The model was trained to minimize the cross-entropy loss between predicted and ground-truth tokens at future time steps:

\[ \min_{\theta} \mathbb{E}_{(\mathbf{z}_t, \mathbf{s}_t)_{t=0:K+M-1} \sim \mathcal{D}, \hat{\mathbf{z}}_t \sim f_\theta(\cdot)} \left[ \sum_{t=K}^{K+M-1} \text{CE} \left( \hat{\mathbf{z}}_t, \mathbf{z}_t \right) \right] \]

where $\hat{\mathbf{z}}_t$ is the model output at time $t$, $\text{CE}$ denotes the cross-entropy loss over all tokens in the grid, and $\mathcal{D}$ is the dataset of tokenized video and state sequences.

Training used teacher forcing to allow parallel computation across timesteps, with a linear learning rate schedule decaying from a peak of $8 \times 10^{-4}$ to 0 after a warmup of 2000 steps.


Implementation

Training used automatic mixed precision (AMP) with bfloat16, but inference used float32 due to degraded performance in bfloat16.
Linear layer biases were zero-initialized, and weights (including embeddings) were drawn from $\mathcal{N}(0, 0.02)$.

We trained with an effective batch size of 160 on the same B200 DataCrunch instant cluster used in the sampling challenge.


Inference

Our autoregressive model generates sequences via:

$$ p(\mathbf{z}_{H:H+M-1} \mid \mathbf{z}_{0:H-1}, \mathbf{s}_{0:63}) = \prod_{t=H}^{H+M-1} f_{\theta}(\mathbf{z}_{t} \mid \mathbf{z}_{0:t}, \mathbf{s}_{0:63}) $$

where each step outputs a categorical distribution over each spatial token.
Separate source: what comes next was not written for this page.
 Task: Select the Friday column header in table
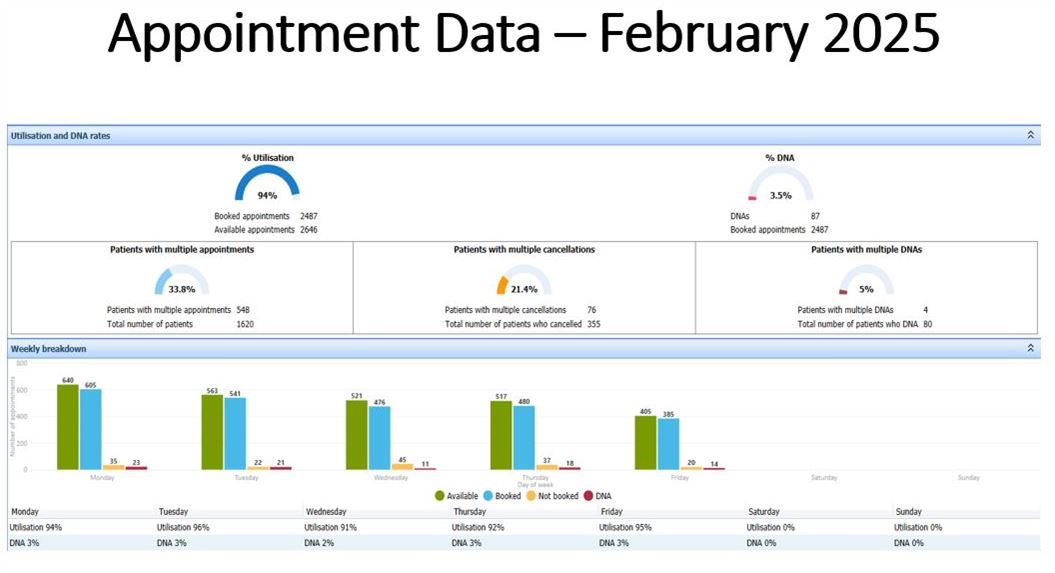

Sampling draws $\mathbf{z}_t \sim f_{\theta}(\cdot)$, introducing diversity but typically yielding lower-probability trajectories and higher loss.

Greedy decoding instead selects

$$ \mathbf{z}_t = \arg \max_{\mathbf{z}} f_{\theta}(\mathbf{z} \mid \mathbf{z}_{0:t}, \mathbf{s}_{0:63}), $$

producing deterministic, high-probability sequences that we found both effective and efficient.


Results

The figure below shows the training curves for our ST-Transformer.

ST-Transformer training curves.

ST-Transformer training curves.

The blue curve corresponds to the training loss under teacher-forced training. While the teacher-forced validation loss is optimistic—since it conditions on ground-truth inputs—it can be interpreted as a lower bound on the achievable loss, representing the performance of an idealized autoregressive model with perfect inference.

To reduce the gap between teacher-forced and autoregressive performance, we experimented with scheduled sampling. However, this did not lead to meaningful improvements.


Conclusion

In summary, we demonstrated how a spatio-temporal transformer world model can be trained on the 1X World Model tokenized dataset in under 17 hours. We found that greedy autoregressive inference offered a practical balance of speed and accuracy. Despite its simplicity, the model achieved substantially lower loss values than other leaderboard entries and positioned 1st in the 1X World Model Compression Challenge.